### Job
Give the part of the items that starts with the line containing "Where should I click to: Tap" and runs to the end of the items as a numbered list, leaving out blank lines and pictures.

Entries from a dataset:

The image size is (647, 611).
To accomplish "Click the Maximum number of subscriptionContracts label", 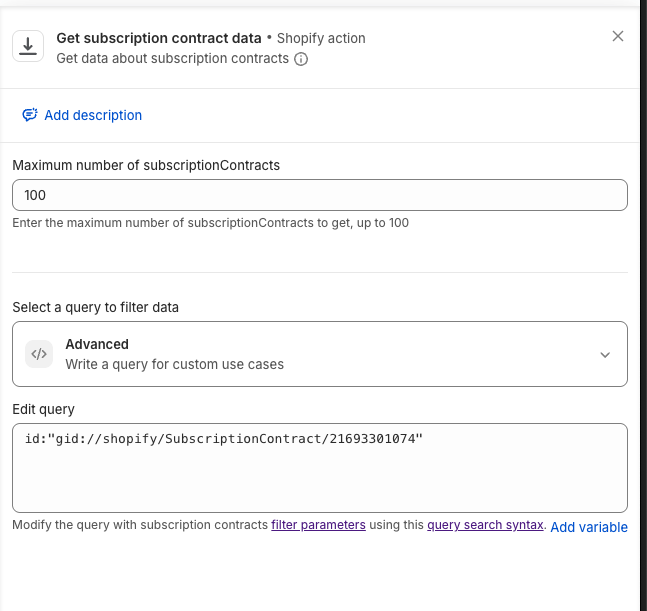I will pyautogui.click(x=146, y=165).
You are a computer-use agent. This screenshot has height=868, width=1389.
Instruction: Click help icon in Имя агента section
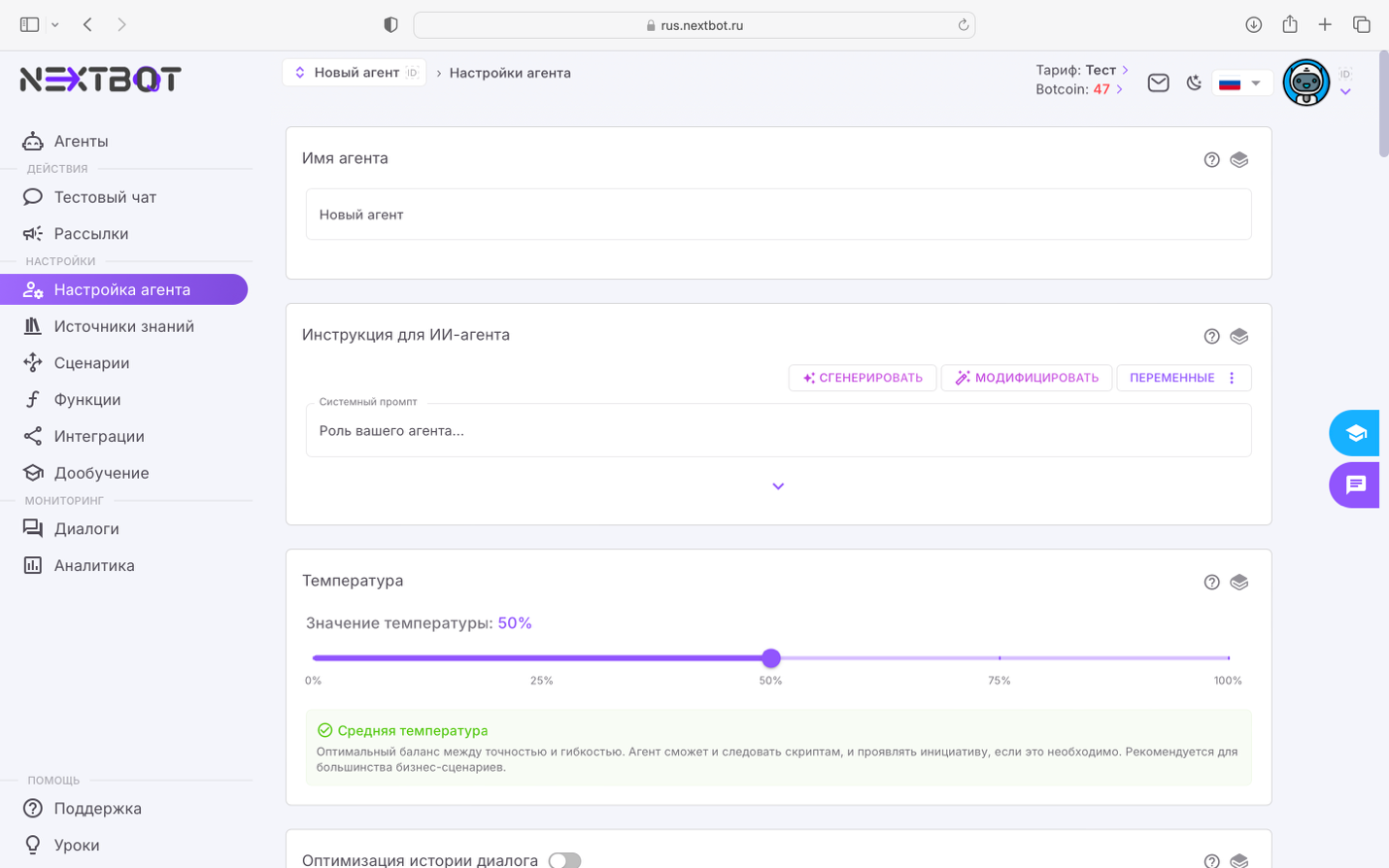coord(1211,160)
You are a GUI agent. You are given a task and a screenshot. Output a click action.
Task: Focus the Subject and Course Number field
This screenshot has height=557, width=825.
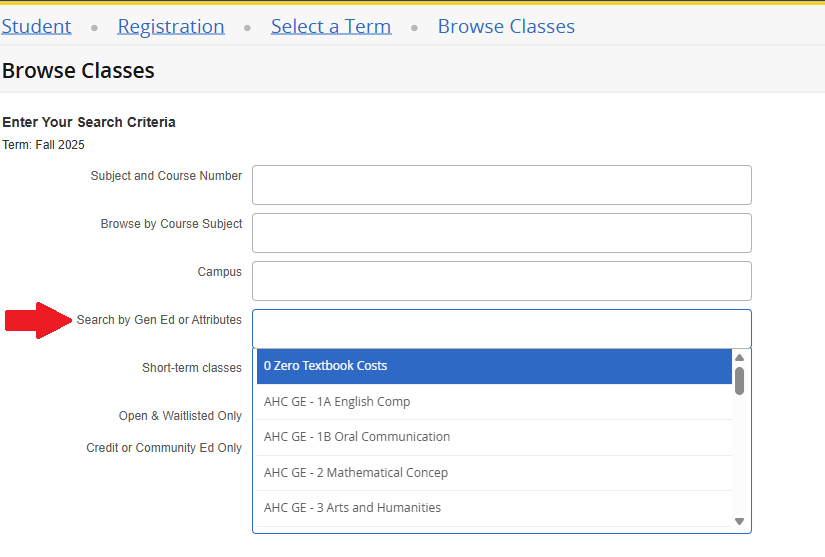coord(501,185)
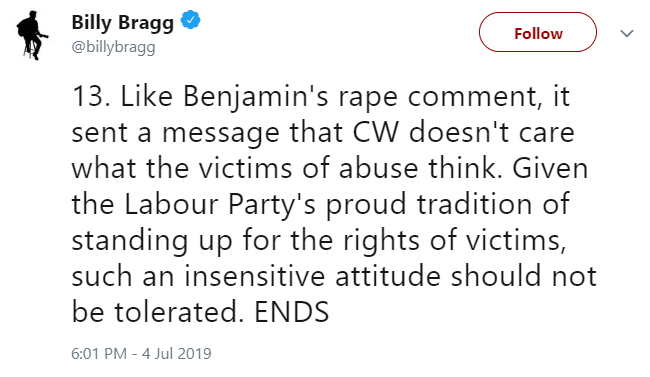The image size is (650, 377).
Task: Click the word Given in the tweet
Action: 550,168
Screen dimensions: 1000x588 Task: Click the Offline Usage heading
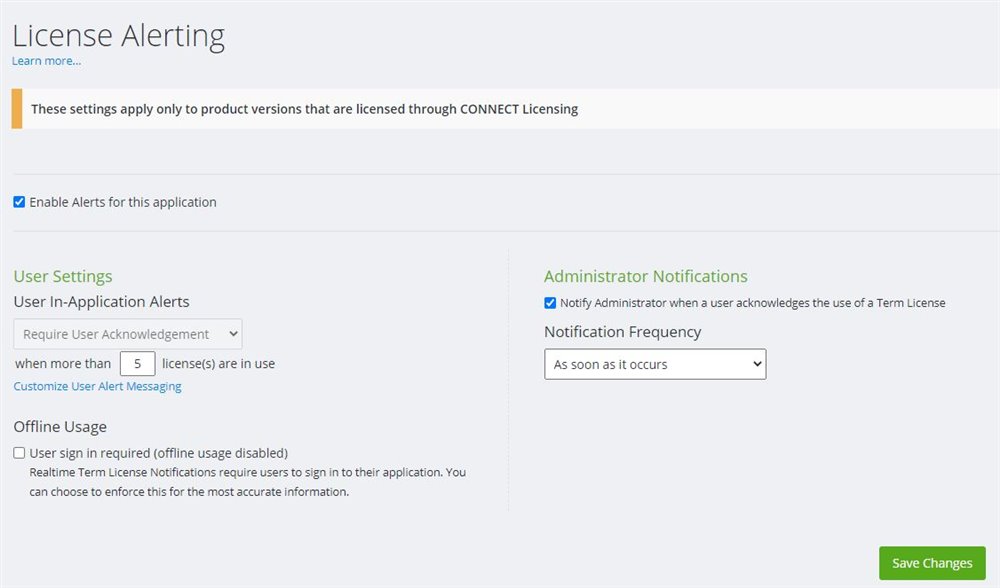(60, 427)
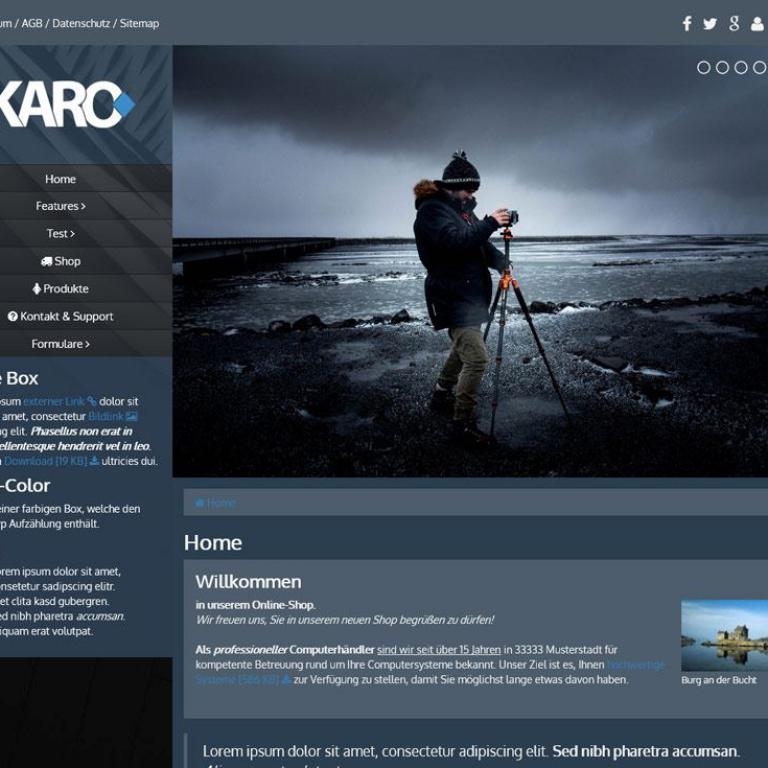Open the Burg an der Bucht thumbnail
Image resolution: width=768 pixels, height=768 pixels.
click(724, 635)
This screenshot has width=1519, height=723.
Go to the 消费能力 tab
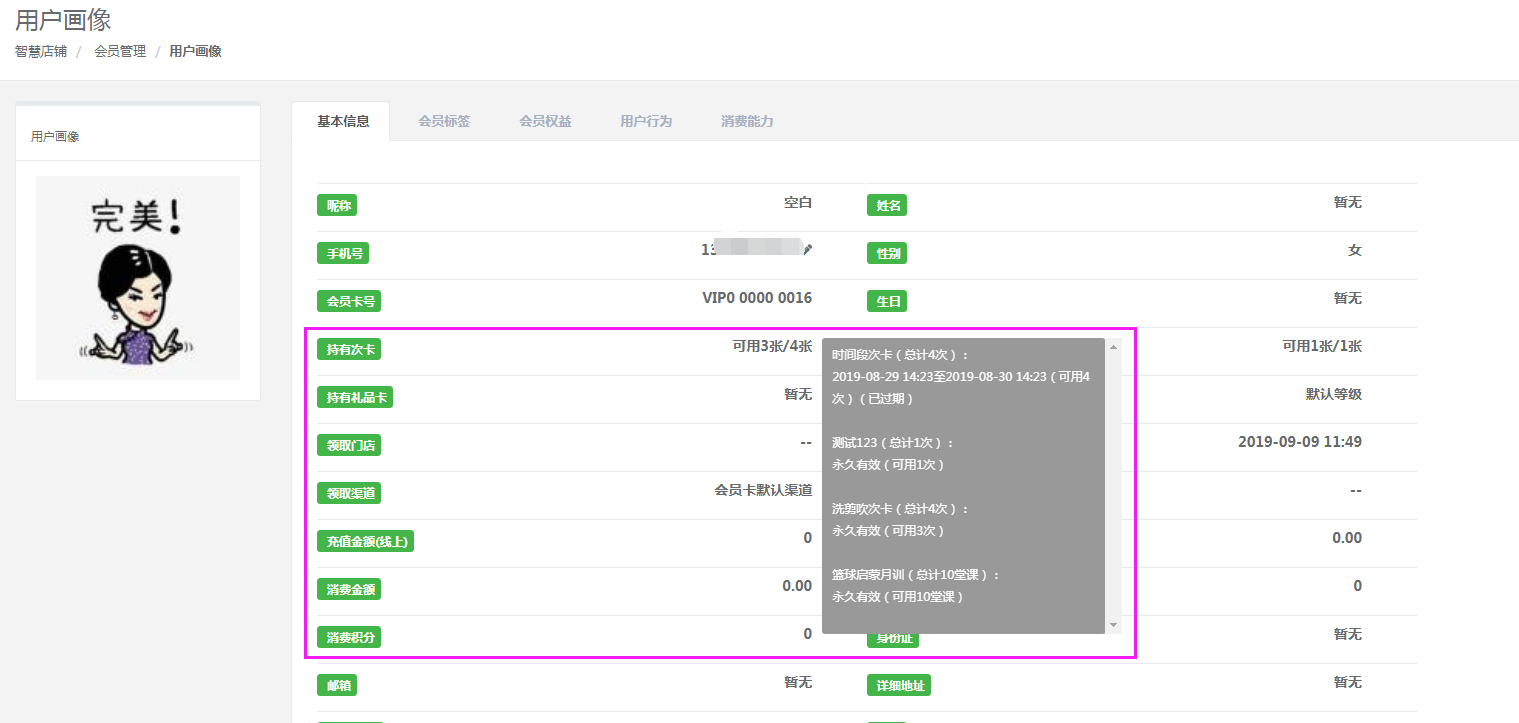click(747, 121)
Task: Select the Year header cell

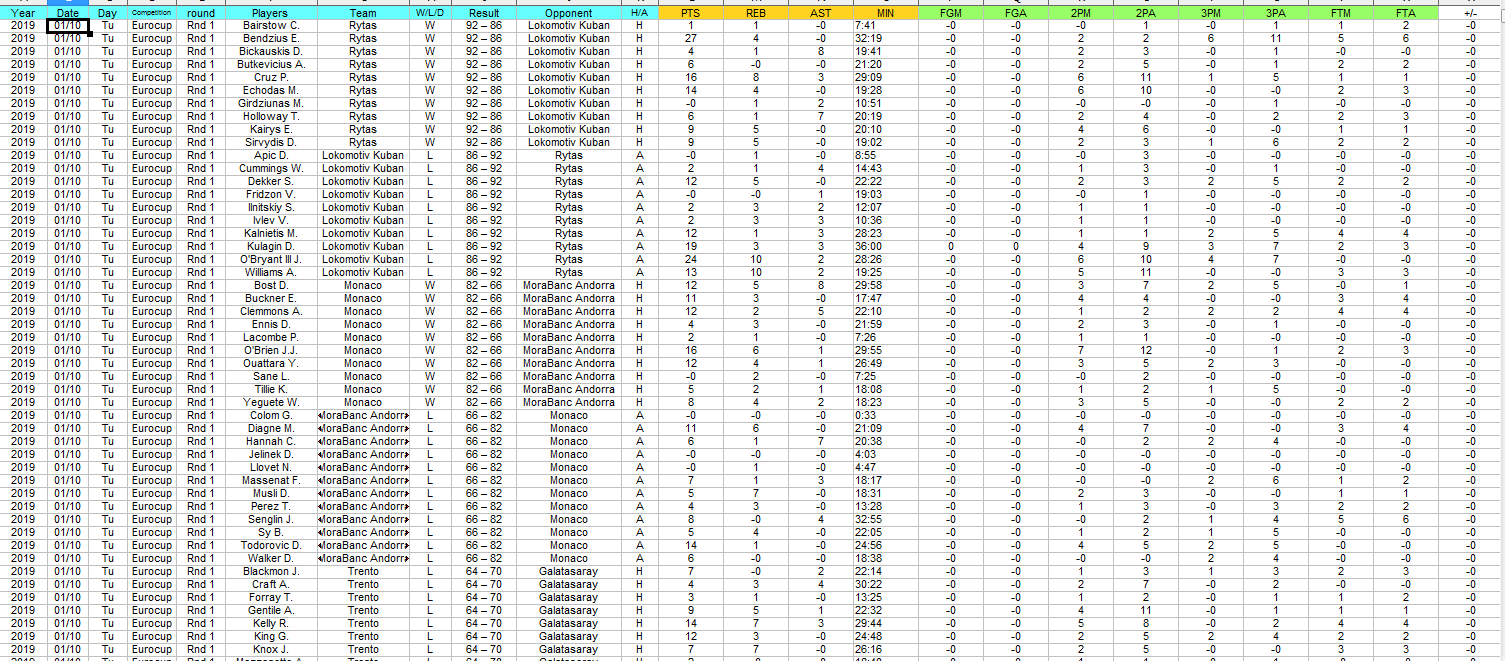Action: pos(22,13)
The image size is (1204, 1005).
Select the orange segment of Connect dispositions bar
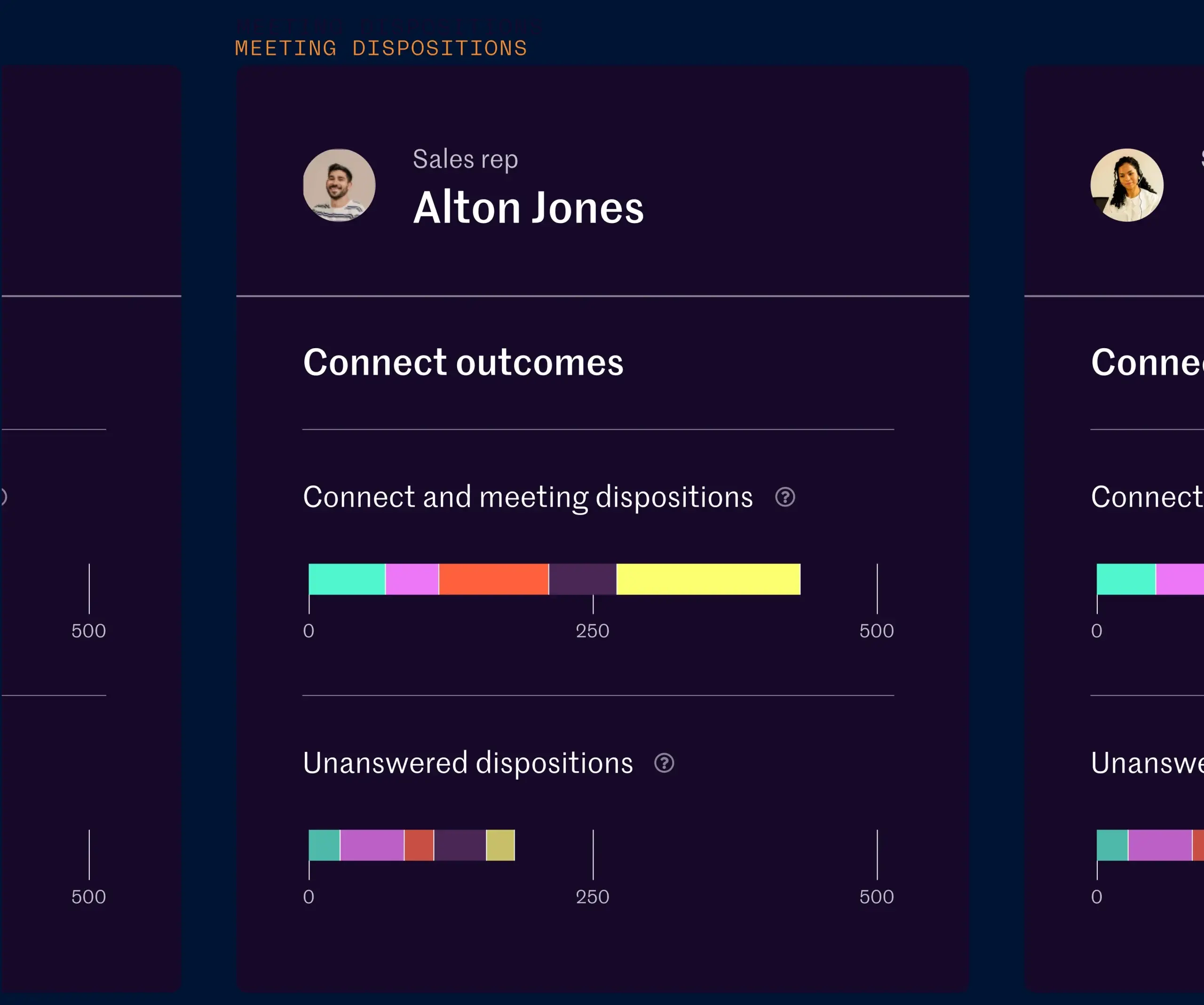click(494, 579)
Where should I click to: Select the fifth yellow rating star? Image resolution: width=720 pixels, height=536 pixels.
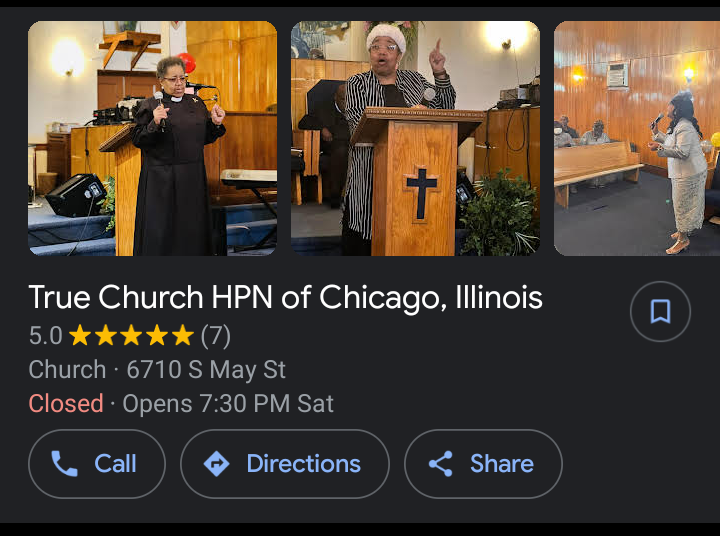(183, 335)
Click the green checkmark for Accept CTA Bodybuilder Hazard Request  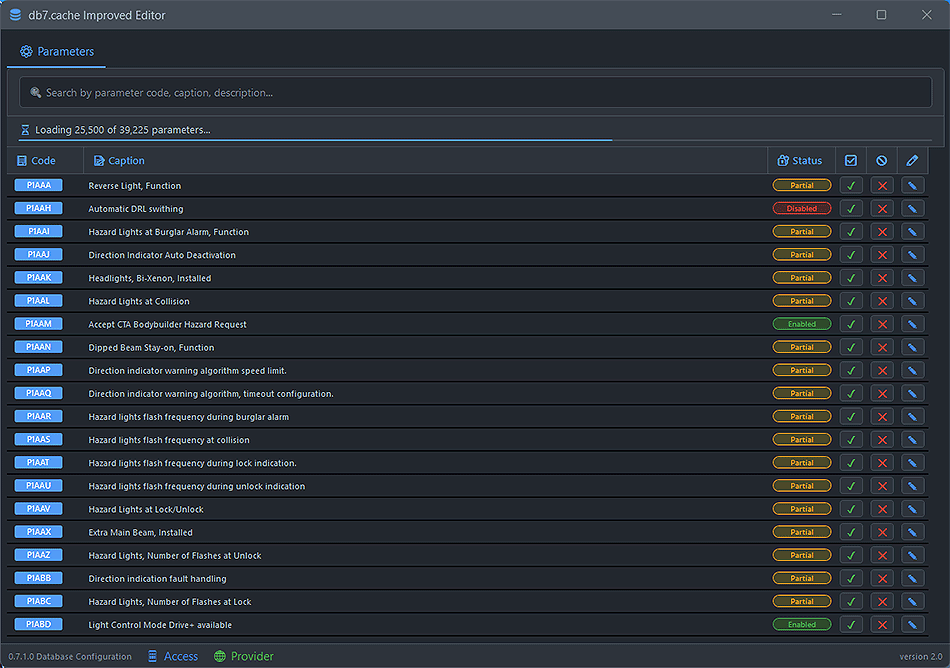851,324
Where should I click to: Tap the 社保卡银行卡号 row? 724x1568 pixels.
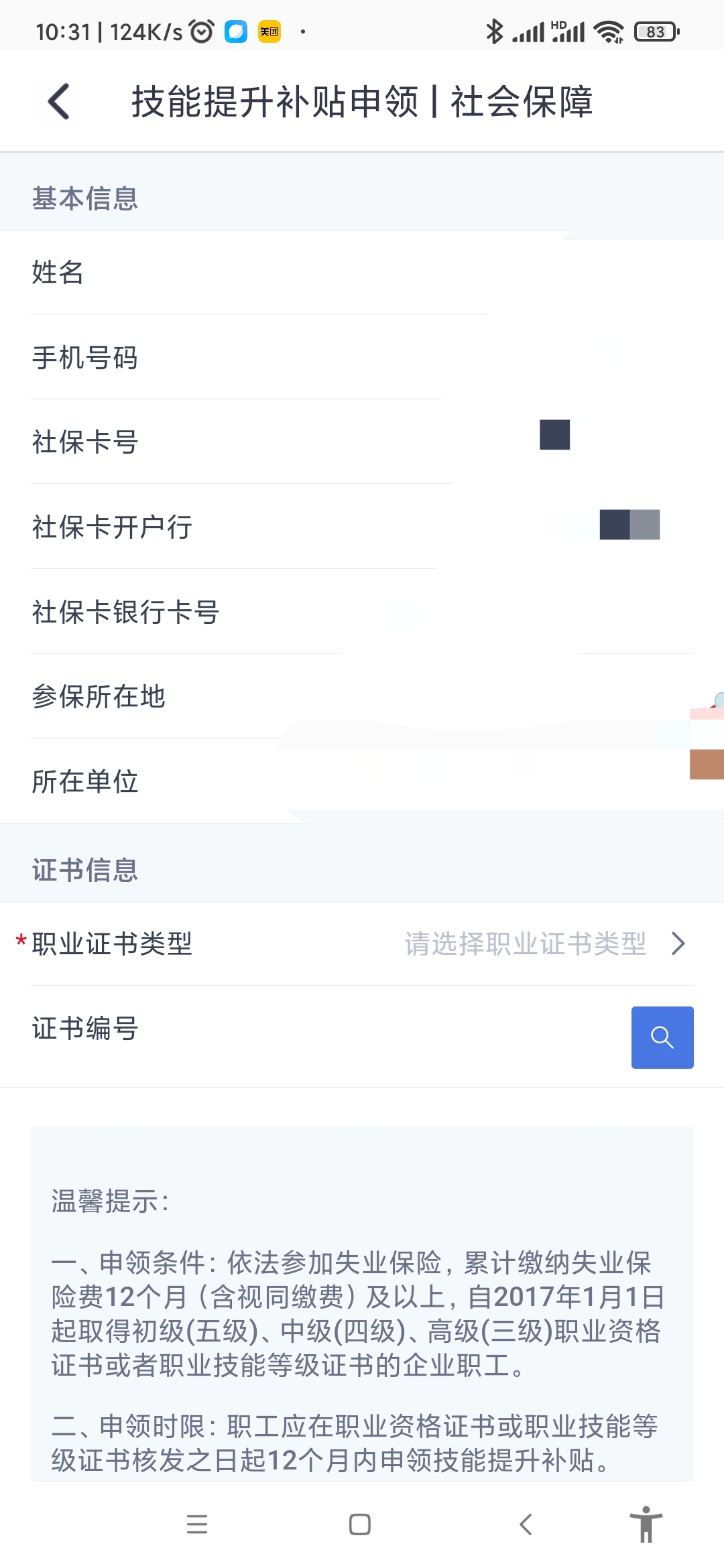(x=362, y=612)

### Exercise result
1. Where should I click to: Tap the 社保卡银行卡号 row? 724x1568 pixels.
2. (x=362, y=612)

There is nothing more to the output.